October 26, 2010 by USA Post 

O Hare Airport, (AP) – A storm comparisons muscled a hurricane in the Midwest on Tuesday, snapping trees and power lines, delaying flights at one of the nation’s busiest airports and soaking commuters have slogged to work under umbrellas wrinkled.

The storm – quickly dubbed a “Chiclon” and “windpocalypse” – swept an area stretching from the Dakotas east of the Great Lakes. Warnings of severe thunderstorms blanketed most watches Midwest and tornadoes have been issued for Arkansas to Ohio. Flights were delayed at O’Hare International Airport, an important hub for American Airlines and United.
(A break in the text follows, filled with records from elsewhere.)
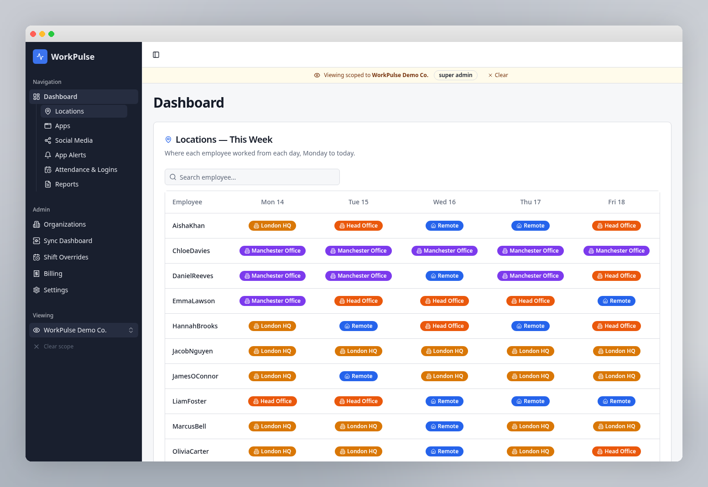The width and height of the screenshot is (708, 487).
Task: Click Clear scope in the sidebar
Action: click(x=54, y=347)
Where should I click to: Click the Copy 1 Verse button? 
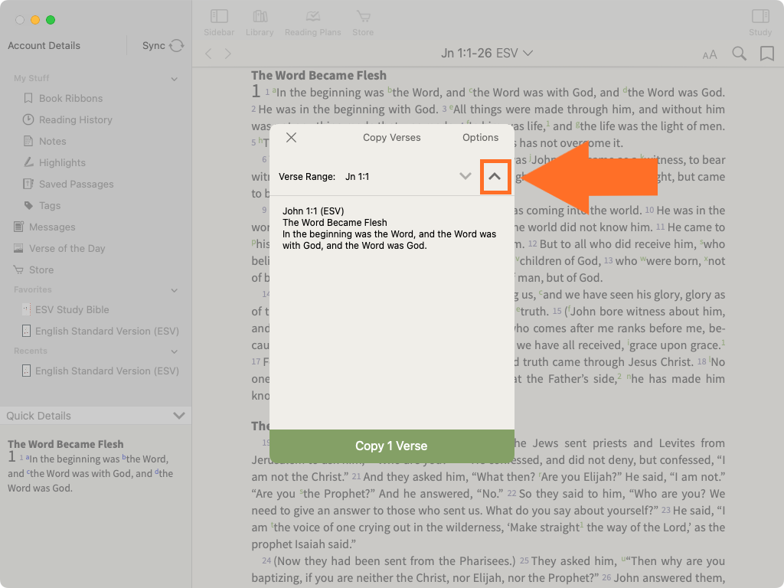pyautogui.click(x=391, y=446)
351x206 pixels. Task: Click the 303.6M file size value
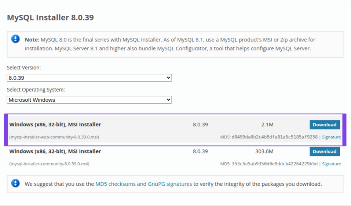[264, 152]
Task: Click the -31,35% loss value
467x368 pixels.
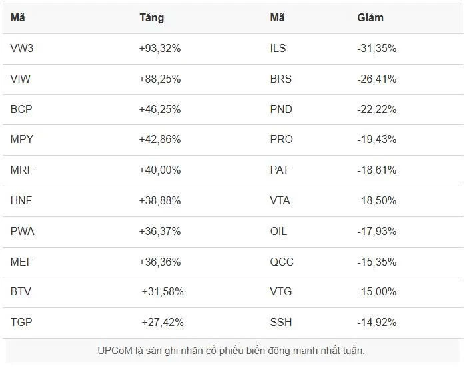Action: (377, 48)
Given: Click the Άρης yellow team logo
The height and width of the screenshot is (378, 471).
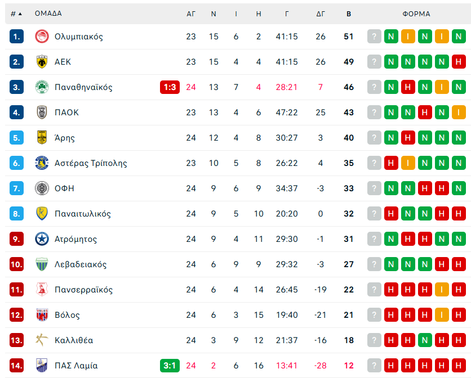Looking at the screenshot, I should (x=42, y=138).
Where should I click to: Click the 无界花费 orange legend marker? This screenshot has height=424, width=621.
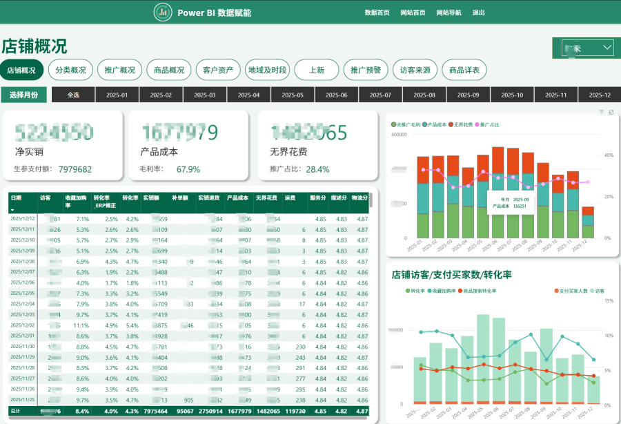(451, 125)
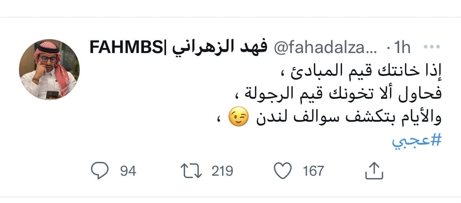The height and width of the screenshot is (203, 461).
Task: Open the #عجبي hashtag
Action: (x=416, y=142)
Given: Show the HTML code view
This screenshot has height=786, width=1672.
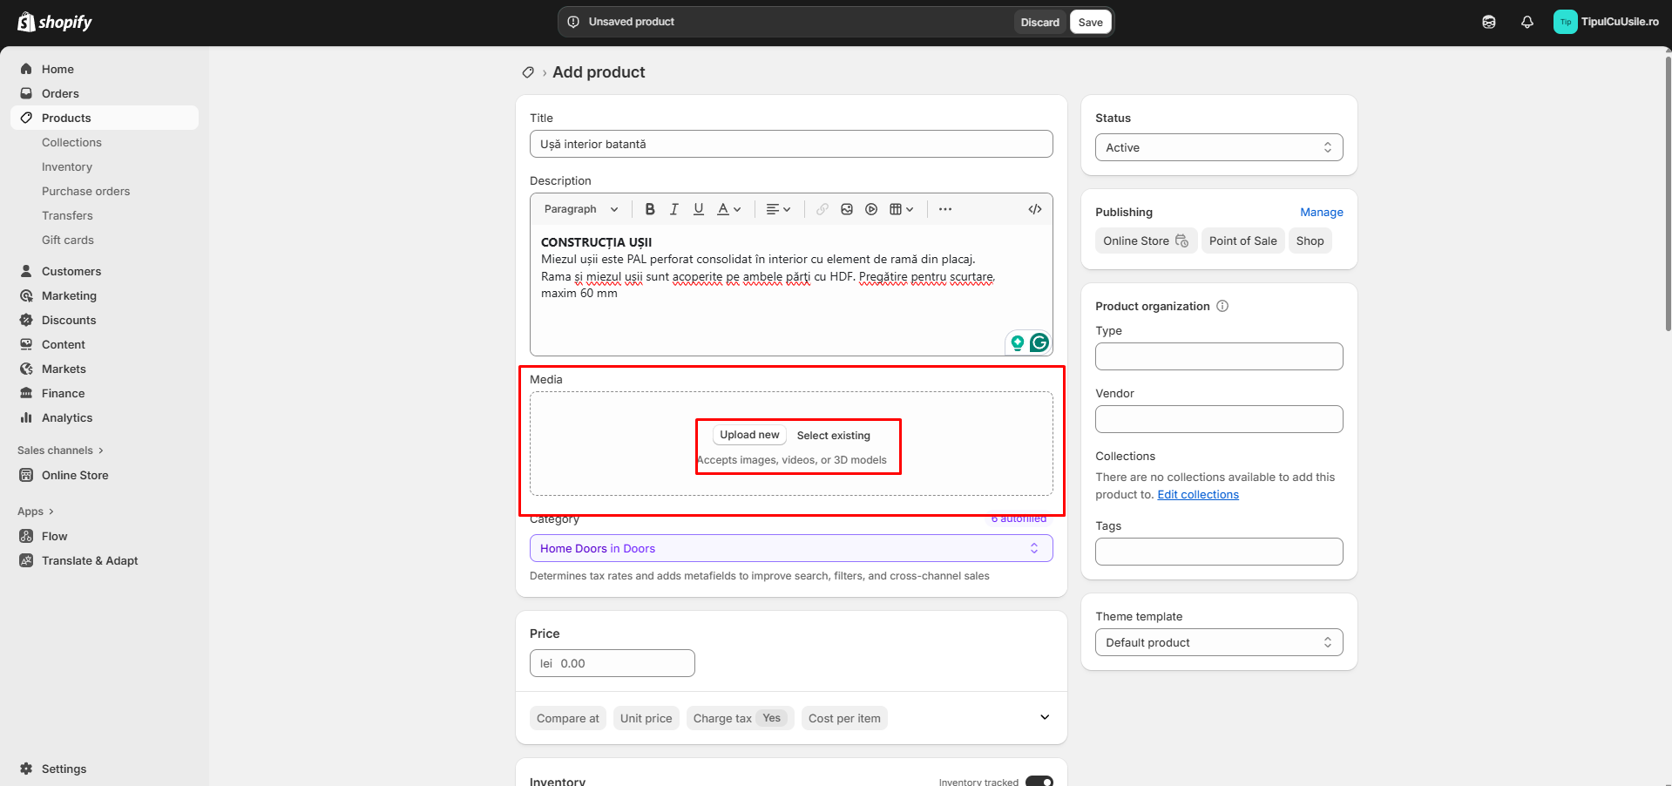Looking at the screenshot, I should [1034, 209].
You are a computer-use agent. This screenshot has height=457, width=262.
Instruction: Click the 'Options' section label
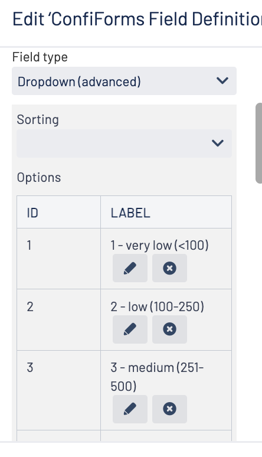pyautogui.click(x=39, y=178)
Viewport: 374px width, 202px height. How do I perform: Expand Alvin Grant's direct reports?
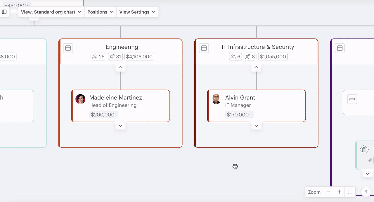pos(256,126)
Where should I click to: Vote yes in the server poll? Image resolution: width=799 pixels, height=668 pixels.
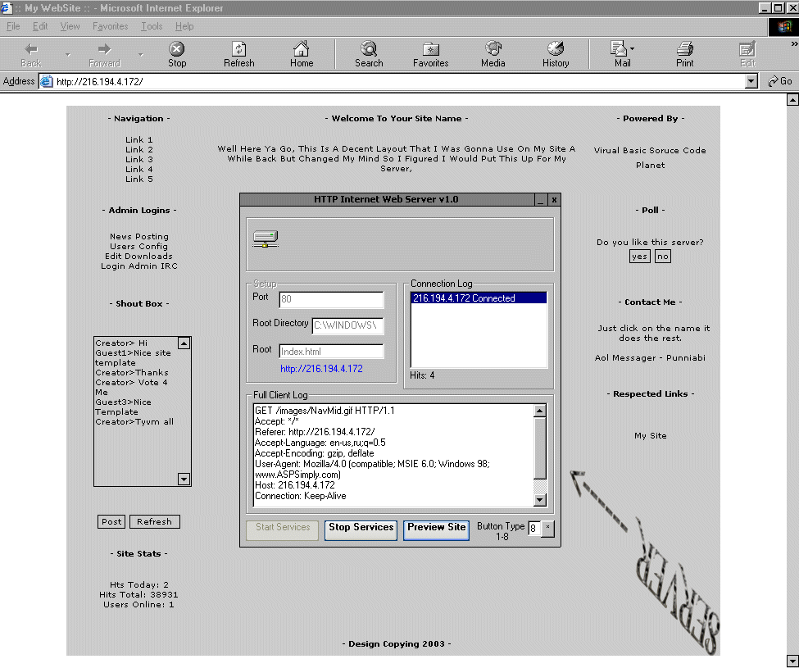[639, 257]
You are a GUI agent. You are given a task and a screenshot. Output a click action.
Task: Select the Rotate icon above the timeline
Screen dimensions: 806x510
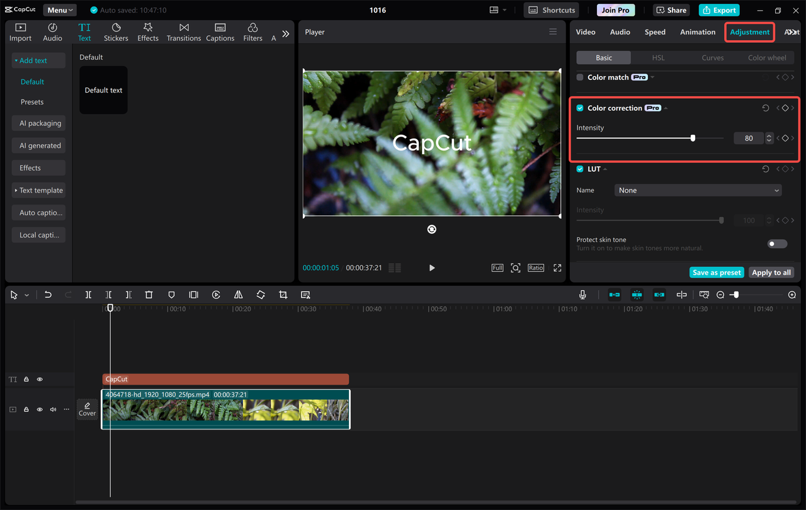tap(260, 294)
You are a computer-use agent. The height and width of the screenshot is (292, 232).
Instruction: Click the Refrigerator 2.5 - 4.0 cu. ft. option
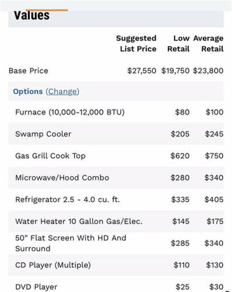[67, 199]
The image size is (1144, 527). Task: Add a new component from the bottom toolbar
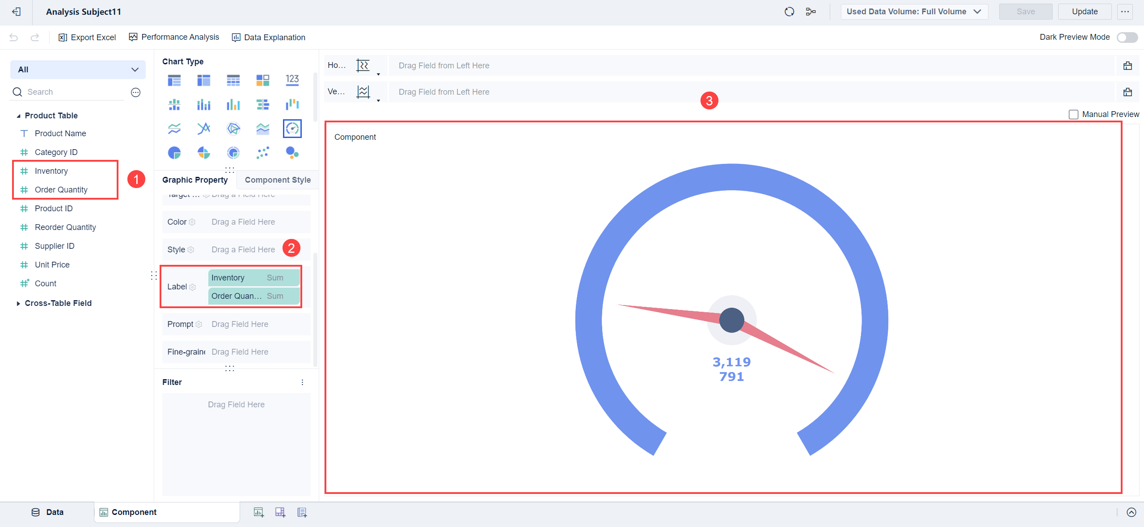click(258, 512)
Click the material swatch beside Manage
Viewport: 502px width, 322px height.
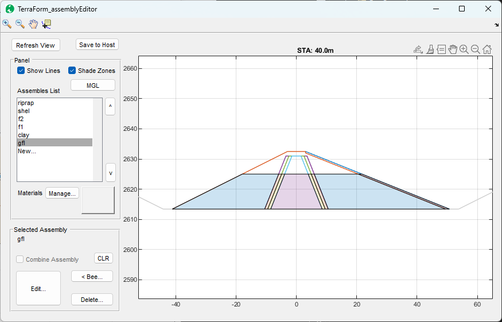tap(98, 199)
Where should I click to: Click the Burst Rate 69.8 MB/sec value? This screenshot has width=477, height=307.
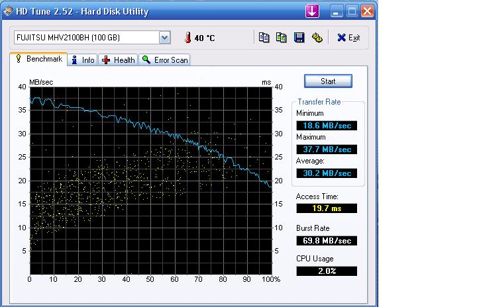[x=326, y=240]
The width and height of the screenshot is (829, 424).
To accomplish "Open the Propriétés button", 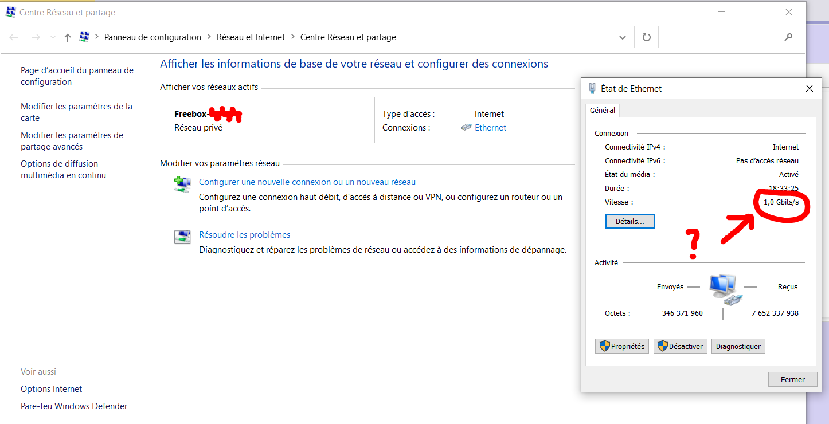I will point(622,346).
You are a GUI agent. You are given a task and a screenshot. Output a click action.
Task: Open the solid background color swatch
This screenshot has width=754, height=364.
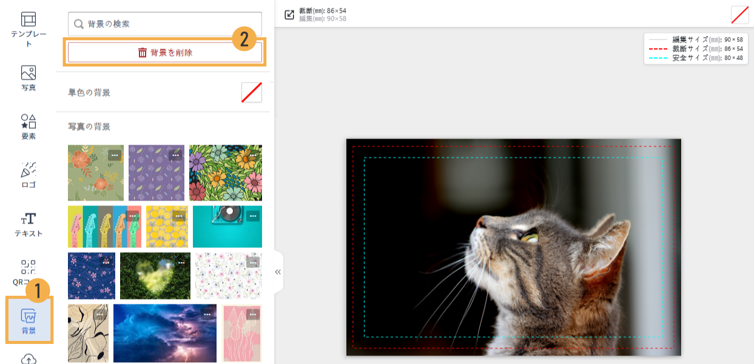(x=251, y=92)
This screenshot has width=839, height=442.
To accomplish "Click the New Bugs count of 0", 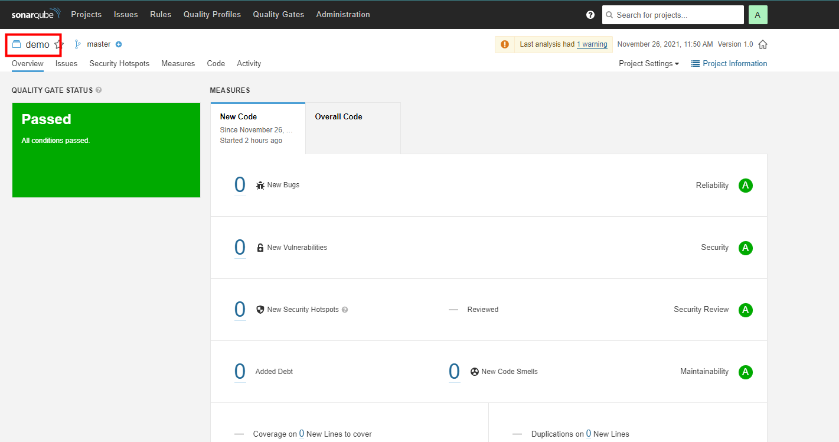I will 240,185.
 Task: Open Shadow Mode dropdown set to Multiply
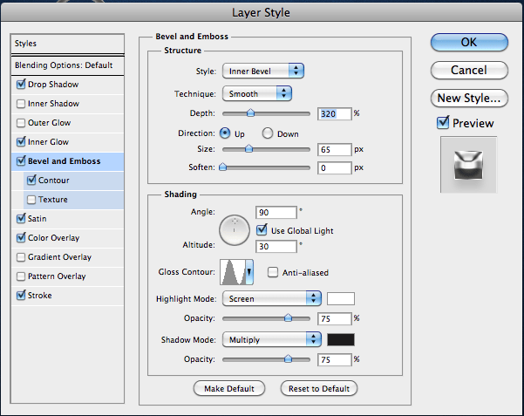[272, 340]
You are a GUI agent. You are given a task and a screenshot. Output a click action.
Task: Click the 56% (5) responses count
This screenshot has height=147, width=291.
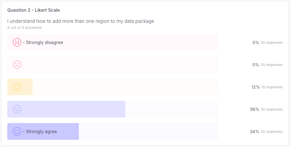266,109
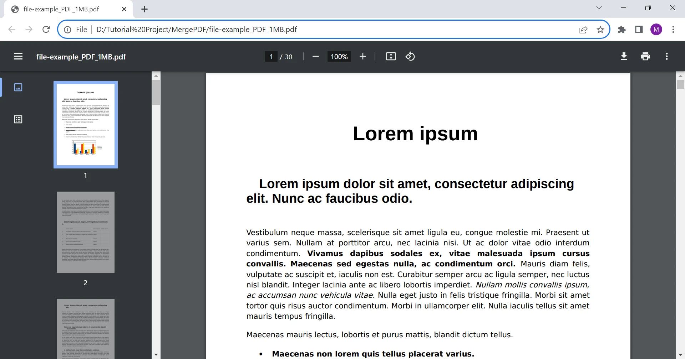Open a new browser tab

point(144,9)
Sustained winds of 35 to 40 km / h and gusts up to 60 mph were expected throughout the afternoon, the National Weather Service said.

Meteorologist Amy Seeley described the storm as one of the worst in decades is based on a reading level of pressure at its center, which was similar to a Category 3 hurricane – although the effects of the storm are not. Wind gusts were as strong as a tropical storm of Category 3 hurricane with winds of 111-130 mph.

“It’s a very different type of event,” said Edward Fenelon, a meteorologist at the National Weather Service in Romeoville, Ill. “But it does give an indication of the magnitude of the winds. This is not something you see even every year. ”

The winds blew the roofs at a tractor plant in Mount Pleasant, Wisconsin, and a home in Peotone, Illinois

Uthemann Sheryl, 49, of South Milwaukee, was the first shift at Case New Holland plant in Mount Pleasant, when the storm blew over about 8:00 and began to raise the roof.

“It was just a normal working day and suddenly the noise comes and (co-worker) said:” Run! Run! Run! You do not have time to think, “she said. ‘I looked where the noise came and saw pieces of the roof sucked. I’ve never been more scared, never. ”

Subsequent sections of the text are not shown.